It was getting a little too shaky for modern safety standards.
Cork’s iconic Daly’s Bridge (Shaky Bridge) is about to undergo a major repair and restoration to address “extensive corrosion and damage” to the heritage structure.
Daly’s Bridge, which opened in 1927, is unique in Ireland as the only surviving pedestrian suspension bridge of its type and age.
According to Cork City Council, key steel elements of the bridge will be taken down for repair and repainting, including the latticed deck and the original iron railings on the southern ferry boat quay.
Dismantling the bridge for repair off-site is considered best practice.
“By undertaking the critical repair, conservation and repainting works in the controlled conditions of a factory setting, we will ensure that the people of Cork will enjoy a more durable bridge better able to resist the effects of weather when it is put back in place”. explains Cork City Council Senior Engineer, Fergus Gleeson.
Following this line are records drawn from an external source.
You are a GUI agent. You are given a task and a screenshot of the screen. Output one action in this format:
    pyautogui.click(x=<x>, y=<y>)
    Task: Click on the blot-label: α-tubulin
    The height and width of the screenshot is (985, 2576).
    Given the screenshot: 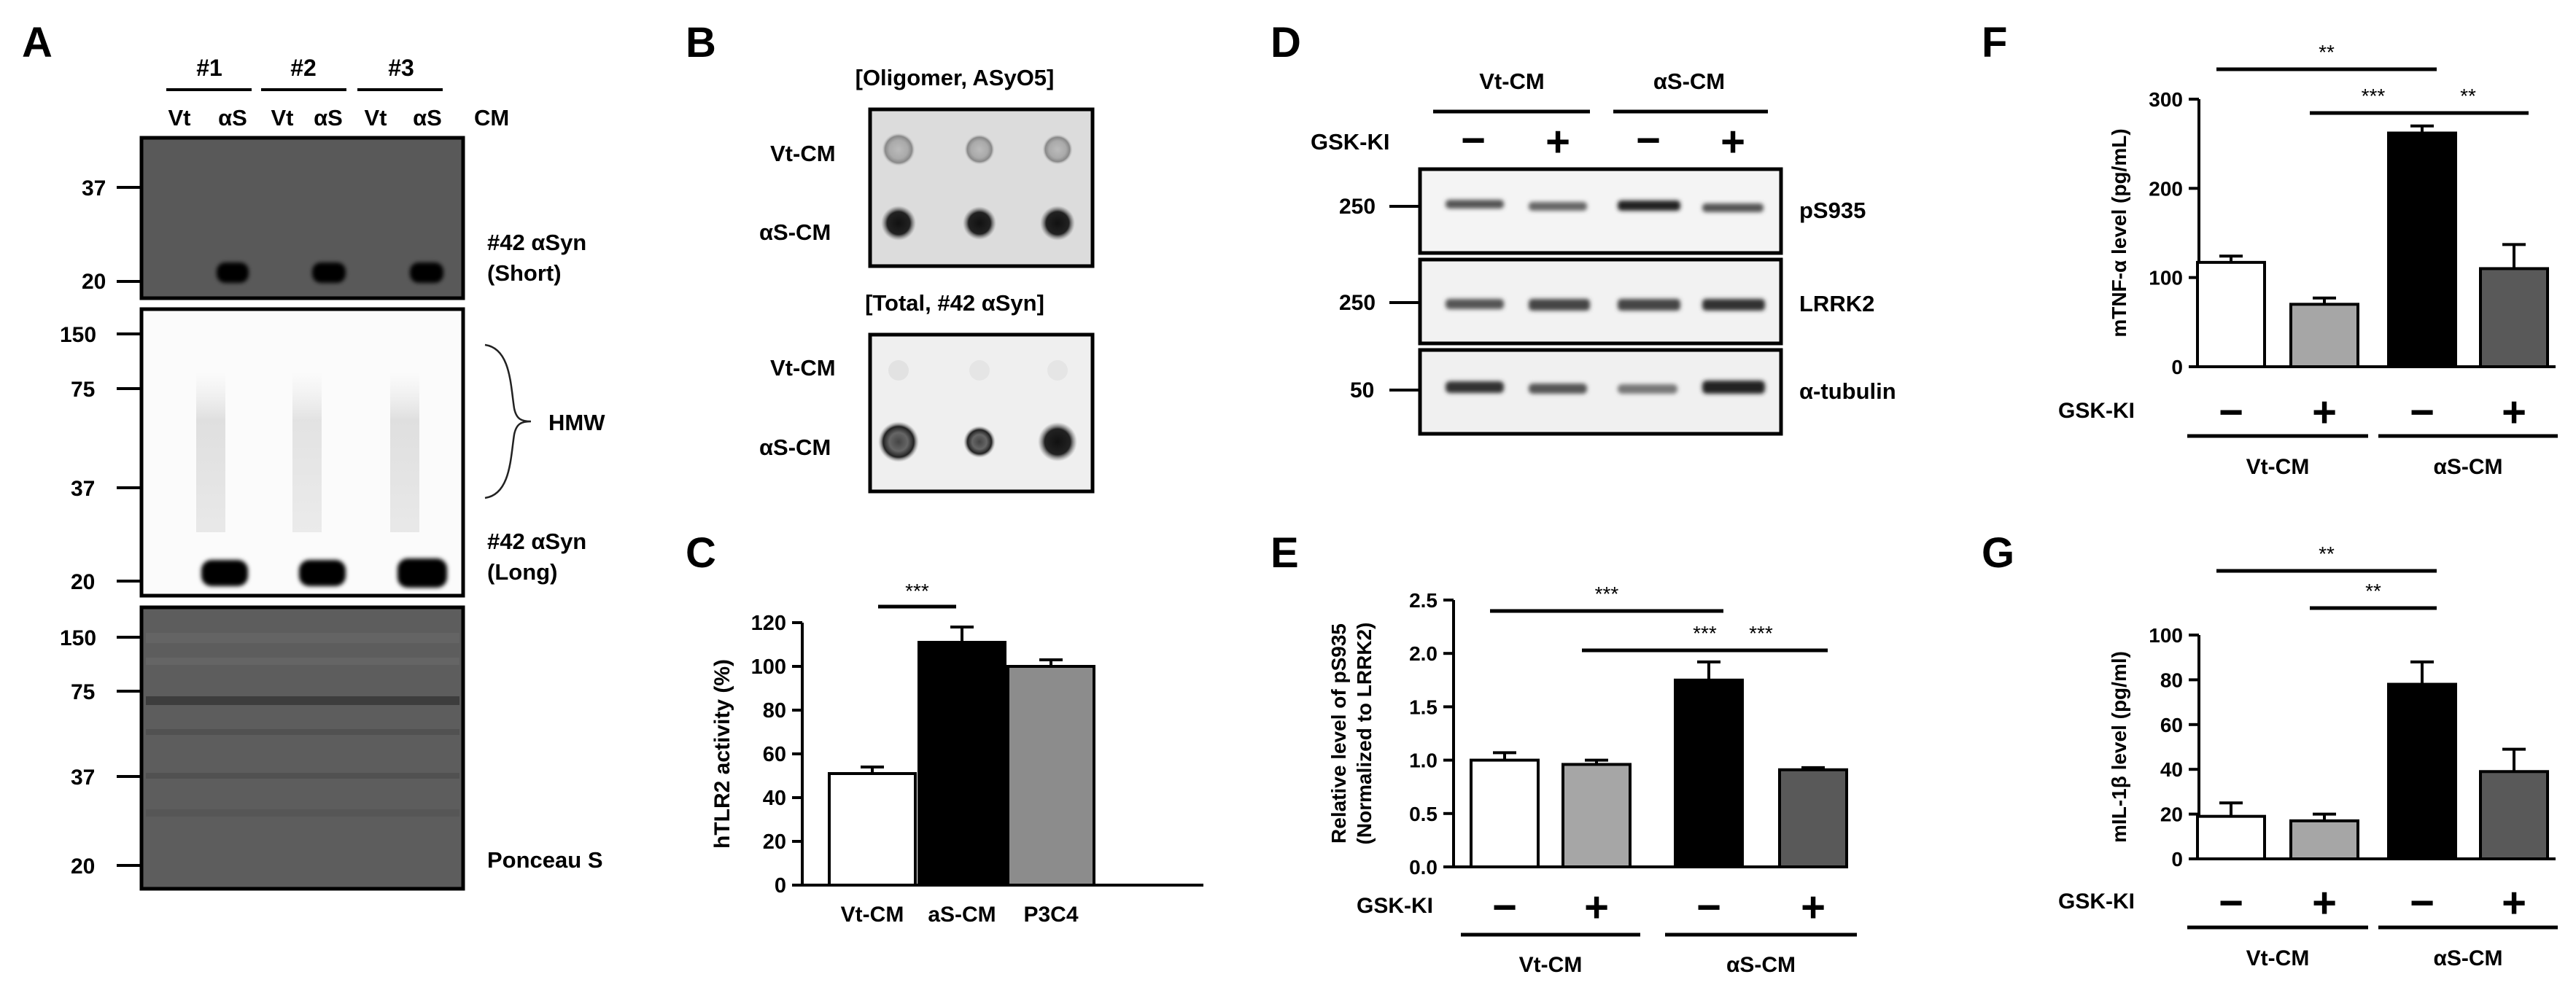 What is the action you would take?
    pyautogui.click(x=1848, y=391)
    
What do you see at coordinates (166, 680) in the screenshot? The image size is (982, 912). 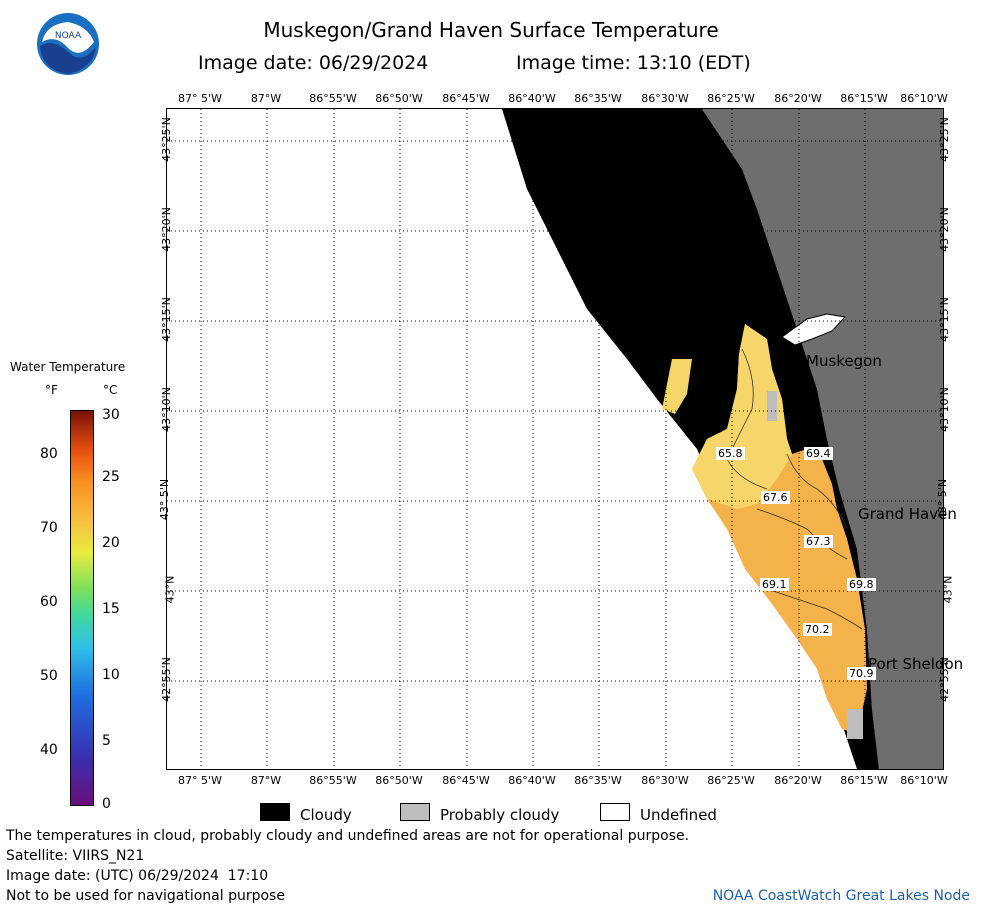 I see `lat-tick-left: 42°55'N` at bounding box center [166, 680].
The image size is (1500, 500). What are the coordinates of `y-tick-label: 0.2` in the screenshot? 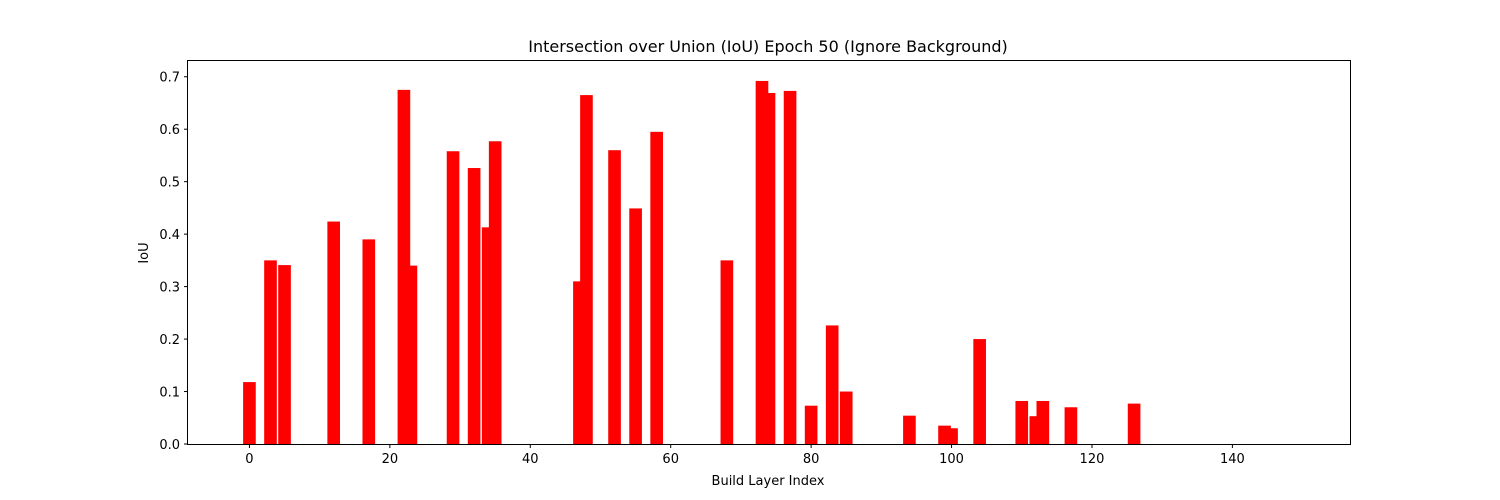 It's located at (170, 340).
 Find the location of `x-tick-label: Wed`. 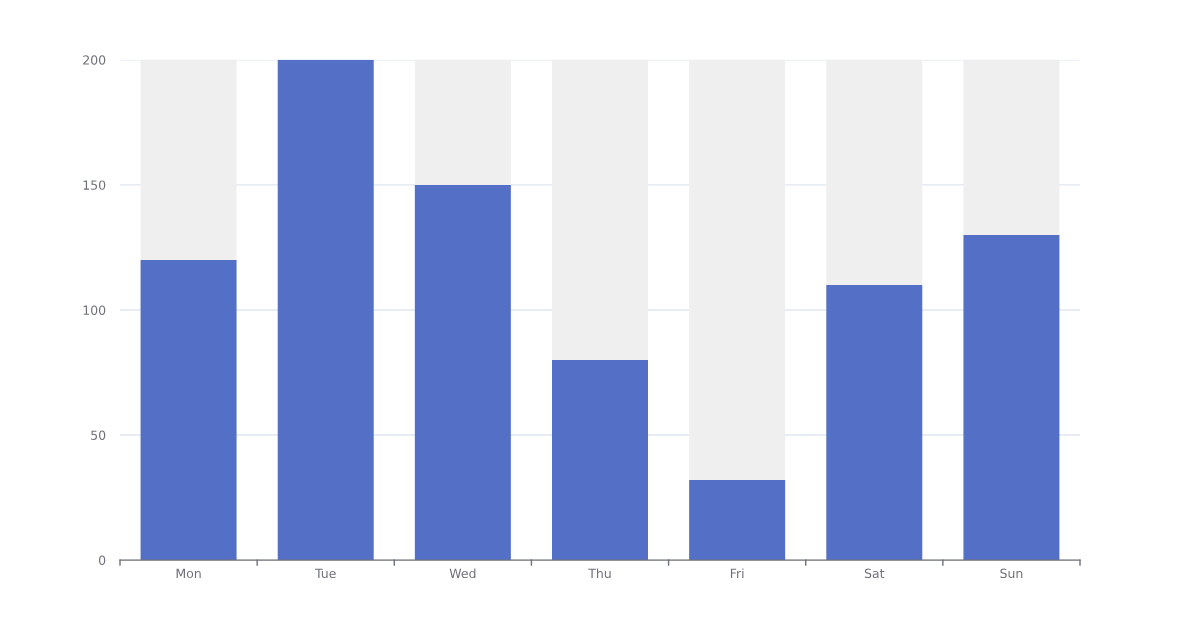

x-tick-label: Wed is located at coordinates (462, 574).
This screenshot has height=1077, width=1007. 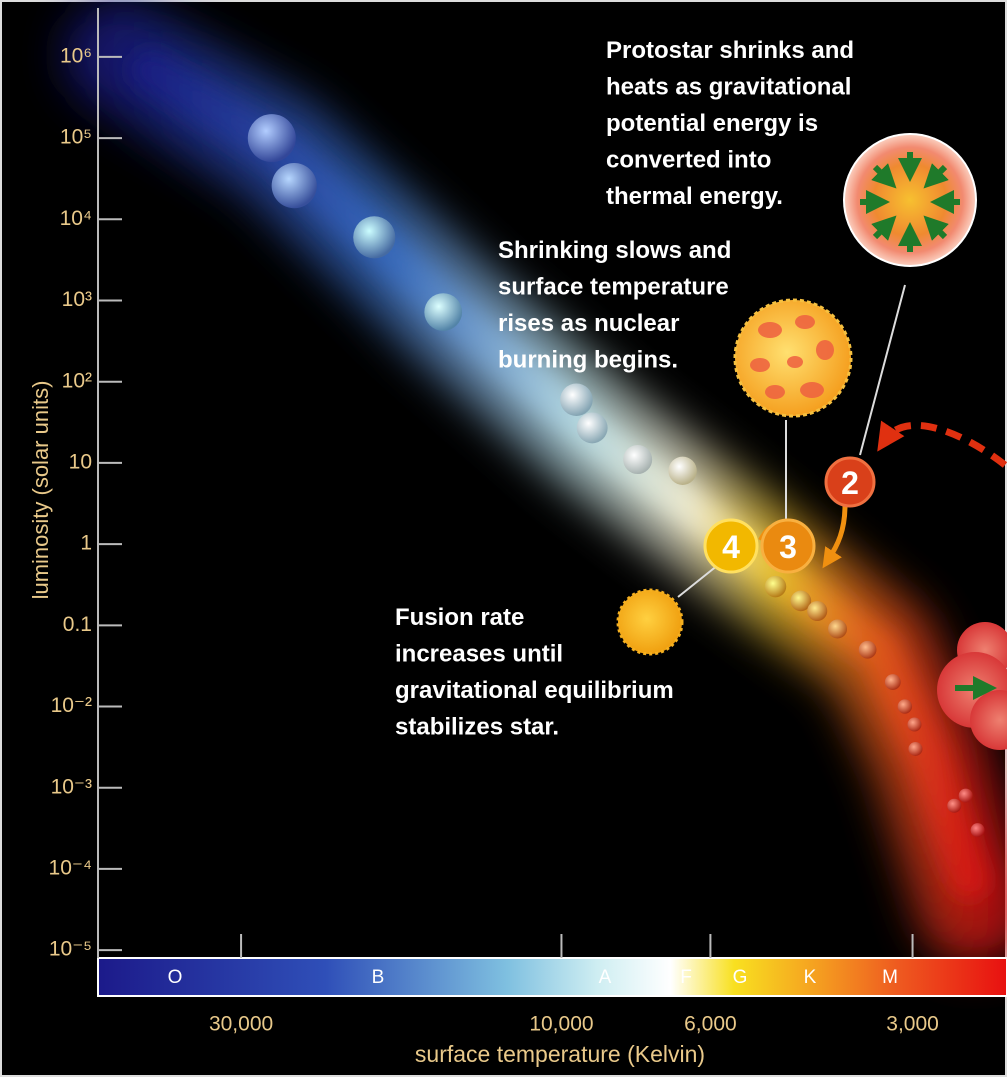 I want to click on step-marker: 3, so click(x=788, y=547).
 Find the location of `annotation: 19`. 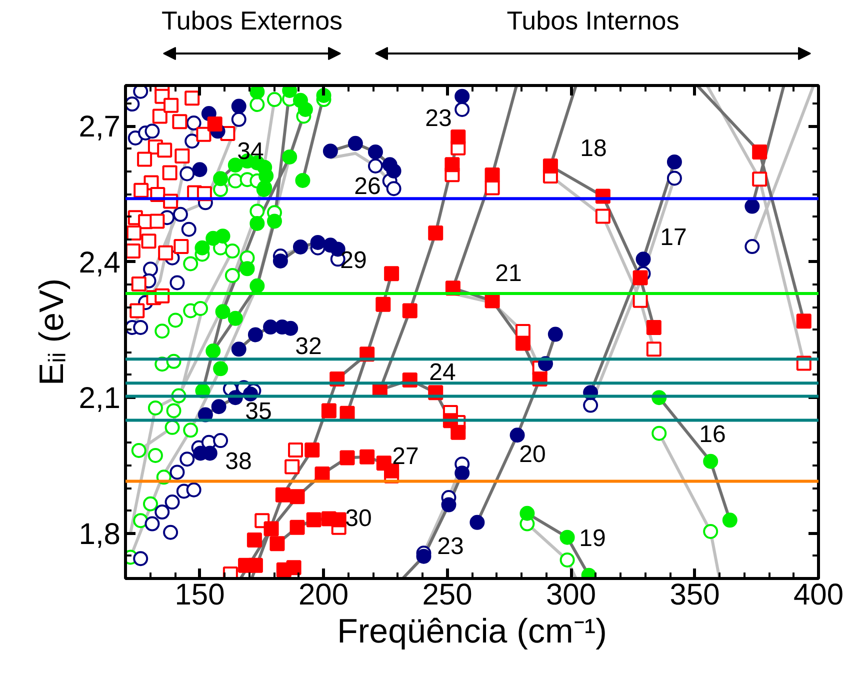

annotation: 19 is located at coordinates (592, 538).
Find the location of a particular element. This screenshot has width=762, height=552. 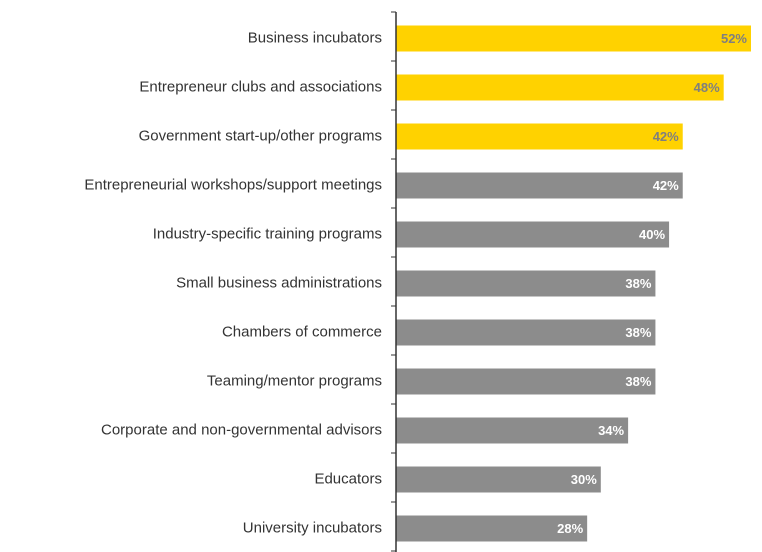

“Inclement weather conditions during the winter would also prevent this work being carried out on site, as would concerns around site personnel working at height for prolonged periods of time over the river.
“Working offsite also serves to reduce potential impact on the environment as the likelihood of blast debris entering the river is reduced. In all cases the cables on the bridge need to be replaced which would necessitate temporary dismantling of the structure.”
Landscaping works are also to be undertaken on the north and south side of the bridge and lighting in the area improved; works which should also help deter anti social behaviour.
Cork City Council is seeking Part 8 planning permission for the project.
A spokesperson told Yay Cork: “It’s hoped that tenders will be awarded by the end of the year and work will start within weeks. The restored bridge will re-open mid summer next year.”